# [Dataset entries]
# # # #

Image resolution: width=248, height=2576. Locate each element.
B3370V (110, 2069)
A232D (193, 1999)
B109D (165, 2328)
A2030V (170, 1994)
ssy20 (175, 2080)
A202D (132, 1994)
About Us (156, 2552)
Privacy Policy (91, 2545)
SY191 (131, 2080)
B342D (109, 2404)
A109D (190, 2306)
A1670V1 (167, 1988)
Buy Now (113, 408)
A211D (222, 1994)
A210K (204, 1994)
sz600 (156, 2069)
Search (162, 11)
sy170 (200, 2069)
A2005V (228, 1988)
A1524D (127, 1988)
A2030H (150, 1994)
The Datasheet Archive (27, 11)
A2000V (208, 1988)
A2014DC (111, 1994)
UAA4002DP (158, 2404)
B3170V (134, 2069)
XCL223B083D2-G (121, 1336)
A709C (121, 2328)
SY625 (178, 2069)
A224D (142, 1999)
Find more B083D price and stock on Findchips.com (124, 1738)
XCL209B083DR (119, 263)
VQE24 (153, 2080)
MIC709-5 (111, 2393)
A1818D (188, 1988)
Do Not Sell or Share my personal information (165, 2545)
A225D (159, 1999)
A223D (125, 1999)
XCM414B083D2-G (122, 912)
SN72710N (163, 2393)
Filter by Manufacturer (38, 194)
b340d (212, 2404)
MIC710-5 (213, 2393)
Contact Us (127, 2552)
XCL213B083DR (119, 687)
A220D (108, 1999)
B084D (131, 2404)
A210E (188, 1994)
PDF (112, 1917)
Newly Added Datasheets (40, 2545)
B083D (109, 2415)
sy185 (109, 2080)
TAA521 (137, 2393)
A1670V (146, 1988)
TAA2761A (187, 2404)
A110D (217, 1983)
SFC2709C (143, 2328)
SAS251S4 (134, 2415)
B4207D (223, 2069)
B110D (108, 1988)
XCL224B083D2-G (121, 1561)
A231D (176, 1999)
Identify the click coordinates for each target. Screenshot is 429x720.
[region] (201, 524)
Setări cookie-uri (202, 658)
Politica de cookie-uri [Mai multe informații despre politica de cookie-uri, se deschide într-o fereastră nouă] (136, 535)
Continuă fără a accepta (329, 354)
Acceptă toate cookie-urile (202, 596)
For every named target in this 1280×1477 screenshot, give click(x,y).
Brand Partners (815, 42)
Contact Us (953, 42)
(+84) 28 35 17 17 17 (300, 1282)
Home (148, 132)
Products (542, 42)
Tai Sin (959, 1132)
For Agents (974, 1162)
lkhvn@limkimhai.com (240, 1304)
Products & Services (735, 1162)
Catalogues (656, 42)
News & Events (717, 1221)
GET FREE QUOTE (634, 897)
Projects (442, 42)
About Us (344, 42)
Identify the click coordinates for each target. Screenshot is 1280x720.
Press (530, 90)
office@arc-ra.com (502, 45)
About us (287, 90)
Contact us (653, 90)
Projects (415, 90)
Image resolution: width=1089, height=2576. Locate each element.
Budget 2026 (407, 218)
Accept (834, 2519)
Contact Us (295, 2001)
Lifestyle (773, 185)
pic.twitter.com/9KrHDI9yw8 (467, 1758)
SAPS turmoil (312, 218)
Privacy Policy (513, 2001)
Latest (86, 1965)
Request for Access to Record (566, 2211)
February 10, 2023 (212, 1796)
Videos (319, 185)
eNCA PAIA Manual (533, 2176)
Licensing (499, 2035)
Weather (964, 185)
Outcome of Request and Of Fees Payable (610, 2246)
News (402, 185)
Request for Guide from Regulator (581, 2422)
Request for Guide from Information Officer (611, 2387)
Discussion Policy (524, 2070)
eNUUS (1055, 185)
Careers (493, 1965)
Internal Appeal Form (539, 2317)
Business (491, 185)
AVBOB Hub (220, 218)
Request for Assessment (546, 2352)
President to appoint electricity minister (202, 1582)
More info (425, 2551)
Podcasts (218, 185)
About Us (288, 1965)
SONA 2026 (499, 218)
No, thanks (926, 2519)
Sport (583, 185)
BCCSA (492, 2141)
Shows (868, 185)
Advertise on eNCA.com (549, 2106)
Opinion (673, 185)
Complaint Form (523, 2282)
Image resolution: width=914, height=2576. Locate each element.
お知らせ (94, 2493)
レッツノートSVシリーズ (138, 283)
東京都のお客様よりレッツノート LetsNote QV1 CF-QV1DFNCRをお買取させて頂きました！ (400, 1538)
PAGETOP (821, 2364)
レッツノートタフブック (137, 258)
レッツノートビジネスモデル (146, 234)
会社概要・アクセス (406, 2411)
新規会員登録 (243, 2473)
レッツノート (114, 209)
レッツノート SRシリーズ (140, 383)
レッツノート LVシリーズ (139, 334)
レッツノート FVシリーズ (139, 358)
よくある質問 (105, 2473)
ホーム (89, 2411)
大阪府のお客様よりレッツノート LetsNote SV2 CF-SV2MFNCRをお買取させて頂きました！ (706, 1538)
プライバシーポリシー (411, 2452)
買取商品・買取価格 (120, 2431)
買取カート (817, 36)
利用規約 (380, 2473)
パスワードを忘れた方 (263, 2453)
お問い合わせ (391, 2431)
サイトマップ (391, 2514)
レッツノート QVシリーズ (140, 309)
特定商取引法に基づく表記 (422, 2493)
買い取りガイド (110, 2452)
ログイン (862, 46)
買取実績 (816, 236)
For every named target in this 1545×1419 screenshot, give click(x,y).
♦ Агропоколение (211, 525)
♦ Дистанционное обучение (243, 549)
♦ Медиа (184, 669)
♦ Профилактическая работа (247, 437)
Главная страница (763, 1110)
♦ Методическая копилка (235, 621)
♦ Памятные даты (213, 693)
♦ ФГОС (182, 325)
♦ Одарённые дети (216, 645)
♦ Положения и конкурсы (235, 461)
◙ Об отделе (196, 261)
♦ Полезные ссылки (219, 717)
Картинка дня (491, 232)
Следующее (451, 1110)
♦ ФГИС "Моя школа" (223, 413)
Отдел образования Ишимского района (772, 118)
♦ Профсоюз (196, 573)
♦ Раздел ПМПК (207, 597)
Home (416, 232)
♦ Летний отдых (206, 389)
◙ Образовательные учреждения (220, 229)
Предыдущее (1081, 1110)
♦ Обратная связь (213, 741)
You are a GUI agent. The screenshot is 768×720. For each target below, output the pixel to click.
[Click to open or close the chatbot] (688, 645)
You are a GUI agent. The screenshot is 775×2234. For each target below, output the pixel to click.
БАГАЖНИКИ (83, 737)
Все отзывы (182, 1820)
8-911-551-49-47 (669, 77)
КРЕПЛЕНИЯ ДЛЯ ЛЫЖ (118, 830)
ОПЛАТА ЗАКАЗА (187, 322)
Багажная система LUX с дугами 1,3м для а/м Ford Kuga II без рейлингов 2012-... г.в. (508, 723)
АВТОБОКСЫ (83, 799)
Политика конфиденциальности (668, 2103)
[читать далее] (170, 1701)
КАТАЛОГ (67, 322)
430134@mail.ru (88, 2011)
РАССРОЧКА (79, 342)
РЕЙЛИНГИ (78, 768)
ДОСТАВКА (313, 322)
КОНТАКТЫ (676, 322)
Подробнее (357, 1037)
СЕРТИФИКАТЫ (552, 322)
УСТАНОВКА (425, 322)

# # # #

# [Aim of the task]
Give every line of the records above as a JSON list of strings, one string per line, leaving out blank lines.

# [Solution]
[
  "Image resolution: width=248, height=2576. Locate each element.",
  "B3370V (110, 2069)",
  "A232D (193, 1999)",
  "B109D (165, 2328)",
  "A2030V (170, 1994)",
  "ssy20 (175, 2080)",
  "A202D (132, 1994)",
  "About Us (156, 2552)",
  "Privacy Policy (91, 2545)",
  "SY191 (131, 2080)",
  "B342D (109, 2404)",
  "A109D (190, 2306)",
  "A1670V1 (167, 1988)",
  "Buy Now (113, 408)",
  "A211D (222, 1994)",
  "A210K (204, 1994)",
  "sz600 (156, 2069)",
  "Search (162, 11)",
  "sy170 (200, 2069)",
  "A2005V (228, 1988)",
  "A1524D (127, 1988)",
  "A2030H (150, 1994)",
  "The Datasheet Archive (27, 11)",
  "A2000V (208, 1988)",
  "A2014DC (111, 1994)",
  "UAA4002DP (158, 2404)",
  "B3170V (134, 2069)",
  "XCL223B083D2-G (121, 1336)",
  "A709C (121, 2328)",
  "SY625 (178, 2069)",
  "A224D (142, 1999)",
  "Find more B083D price and stock on Findchips.com (124, 1738)",
  "XCL209B083DR (119, 263)",
  "VQE24 (153, 2080)",
  "MIC709-5 (111, 2393)",
  "A1818D (188, 1988)",
  "Do Not Sell or Share my personal information (165, 2545)",
  "A225D (159, 1999)",
  "A223D (125, 1999)",
  "XCM414B083D2-G (122, 912)",
  "SN72710N (163, 2393)",
  "Filter by Manufacturer (38, 194)",
  "b340d (212, 2404)",
  "MIC710-5 (213, 2393)",
  "Contact Us (127, 2552)",
  "XCL213B083DR (119, 687)",
  "A220D (108, 1999)",
  "B084D (131, 2404)",
  "A210E (188, 1994)",
  "PDF (112, 1917)",
  "Newly Added Datasheets (40, 2545)",
  "B083D (109, 2415)",
  "sy185 (109, 2080)",
  "TAA521 (137, 2393)",
  "A1670V (146, 1988)",
  "TAA2761A (187, 2404)",
  "A110D (217, 1983)",
  "SFC2709C (143, 2328)",
  "SAS251S4 (134, 2415)",
  "B4207D (223, 2069)",
  "B110D (108, 1988)",
  "XCL224B083D2-G (121, 1561)",
  "A231D (176, 1999)",
  "Identify the click coordinates for each target. Screenshot is 429x720.",
  "[region] (201, 524)",
  "Setări cookie-uri (202, 658)",
  "Politica de cookie-uri [Mai multe informații despre politica de cookie-uri, se deschide într-o fereastră nouă] (136, 535)",
  "Continuă fără a accepta (329, 354)",
  "Acceptă toate cookie-urile (202, 596)",
  "For every named target in this 1280×1477 screenshot, give click(x,y).",
  "Brand Partners (815, 42)",
  "Contact Us (953, 42)",
  "(+84) 28 35 17 17 17 (300, 1282)",
  "Home (148, 132)",
  "Products (542, 42)",
  "Tai Sin (959, 1132)",
  "For Agents (974, 1162)",
  "lkhvn@limkimhai.com (240, 1304)",
  "Products & Services (735, 1162)",
  "Catalogues (656, 42)",
  "News & Events (717, 1221)",
  "GET FREE QUOTE (634, 897)",
  "Projects (442, 42)",
  "About Us (344, 42)",
  "Identify the click coordinates for each target. Screenshot is 1280x720.",
  "Press (530, 90)",
  "office@arc-ra.com (502, 45)",
  "About us (287, 90)",
  "Contact us (653, 90)",
  "Projects (415, 90)",
  "Image resolution: width=1089, height=2576. Locate each element.",
  "Budget 2026 (407, 218)",
  "Accept (834, 2519)",
  "Contact Us (295, 2001)",
  "Lifestyle (773, 185)",
  "pic.twitter.com/9KrHDI9yw8 (467, 1758)",
  "SAPS turmoil (312, 218)",
  "Privacy Policy (513, 2001)",
  "Latest (86, 1965)",
  "Request for Access to Record (566, 2211)",
  "February 10, 2023 (212, 1796)",
  "Videos (319, 185)",
  "eNCA PAIA Manual (533, 2176)",
  "Licensing (499, 2035)",
  "Weather (964, 185)",
  "Outcome of Request and Of Fees Payable (610, 2246)",
  "News (402, 185)",
  "Request for Guide from Regulator (581, 2422)",
  "Request for Guide from Information Officer (611, 2387)",
  "Discussion Policy (524, 2070)",
  "eNUUS (1055, 185)",
  "Careers (493, 1965)",
  "Internal Appeal Form (539, 2317)",
  "Business (491, 185)",
  "AVBOB Hub (220, 218)",
  "Request for Assessment (546, 2352)",
  "President to appoint electricity minister (202, 1582)",
  "More info (425, 2551)",
  "Podcasts (218, 185)",
  "About Us (288, 1965)",
  "SONA 2026 (499, 218)",
  "No, thanks (926, 2519)",
  "Sport (583, 185)",
  "BCCSA (492, 2141)",
  "Shows (868, 185)",
  "Advertise on eNCA.com (549, 2106)",
  "Opinion (673, 185)",
  "Complaint Form (523, 2282)",
  "Image resolution: width=914, height=2576. Locate each element.",
  "お知らせ (94, 2493)",
  "レッツノートSVシリーズ (138, 283)",
  "東京都のお客様よりレッツノート LetsNote QV1 CF-QV1DFNCRをお買取させて頂きました！ (400, 1538)",
  "PAGETOP (821, 2364)",
  "レッツノートタフブック (137, 258)",
  "レッツノートビジネスモデル (146, 234)",
  "会社概要・アクセス (406, 2411)",
  "新規会員登録 (243, 2473)",
  "レッツノート (114, 209)",
  "レッツノート SRシリーズ (140, 383)",
  "レッツノート LVシリーズ (139, 334)",
  "レッツノート FVシリーズ (139, 358)",
  "よくある質問 (105, 2473)",
  "ホーム (89, 2411)",
  "大阪府のお客様よりレッツノート LetsNote SV2 CF-SV2MFNCRをお買取させて頂きました！ (706, 1538)",
  "プライバシーポリシー (411, 2452)",
  "買取商品・買取価格 (120, 2431)",
  "買取カート (817, 36)",
  "利用規約 (380, 2473)",
  "パスワードを忘れた方 (263, 2453)",
  "お問い合わせ (391, 2431)",
  "サイトマップ (391, 2514)",
  "レッツノート QVシリーズ (140, 309)",
  "特定商取引法に基づく表記 (422, 2493)",
  "買い取りガイド (110, 2452)",
  "ログイン (862, 46)",
  "買取実績 (816, 236)",
  "For every named target in this 1545×1419 screenshot, give click(x,y).",
  "♦ Агропоколение (211, 525)",
  "♦ Дистанционное обучение (243, 549)",
  "♦ Медиа (184, 669)",
  "♦ Профилактическая работа (247, 437)",
  "Главная страница (763, 1110)",
  "♦ Методическая копилка (235, 621)",
  "♦ Памятные даты (213, 693)",
  "♦ ФГОС (182, 325)",
  "♦ Одарённые дети (216, 645)",
  "♦ Положения и конкурсы (235, 461)",
  "◙ Об отделе (196, 261)",
  "♦ Полезные ссылки (219, 717)",
  "Картинка дня (491, 232)",
  "Следующее (451, 1110)",
  "♦ ФГИС \"Моя школа\" (223, 413)",
  "Отдел образования Ишимского района (772, 118)",
  "♦ Профсоюз (196, 573)",
  "♦ Раздел ПМПК (207, 597)",
  "Home (416, 232)",
  "♦ Летний отдых (206, 389)",
  "◙ Образовательные учреждения (220, 229)",
  "Предыдущее (1081, 1110)",
  "♦ Обратная связь (213, 741)",
  "You are a GUI agent. The screenshot is 768×720. For each target below, output the pixel to click.",
  "[Click to open or close the chatbot] (688, 645)",
  "You are a GUI agent. The screenshot is 775×2234. For each target below, output the pixel to click.",
  "БАГАЖНИКИ (83, 737)",
  "Все отзывы (182, 1820)",
  "8-911-551-49-47 (669, 77)",
  "КРЕПЛЕНИЯ ДЛЯ ЛЫЖ (118, 830)",
  "ОПЛАТА ЗАКАЗА (187, 322)",
  "Багажная система LUX с дугами 1,3м для а/м Ford Kuga II без рейлингов 2012-... г.в. (508, 723)",
  "АВТОБОКСЫ (83, 799)",
  "Политика конфиденциальности (668, 2103)",
  "[читать далее] (170, 1701)",
  "КАТАЛОГ (67, 322)",
  "430134@mail.ru (88, 2011)",
  "РАССРОЧКА (79, 342)",
  "РЕЙЛИНГИ (78, 768)",
  "ДОСТАВКА (313, 322)",
  "КОНТАКТЫ (676, 322)",
  "Подробнее (357, 1037)",
  "СЕРТИФИКАТЫ (552, 322)",
  "УСТАНОВКА (425, 322)"
]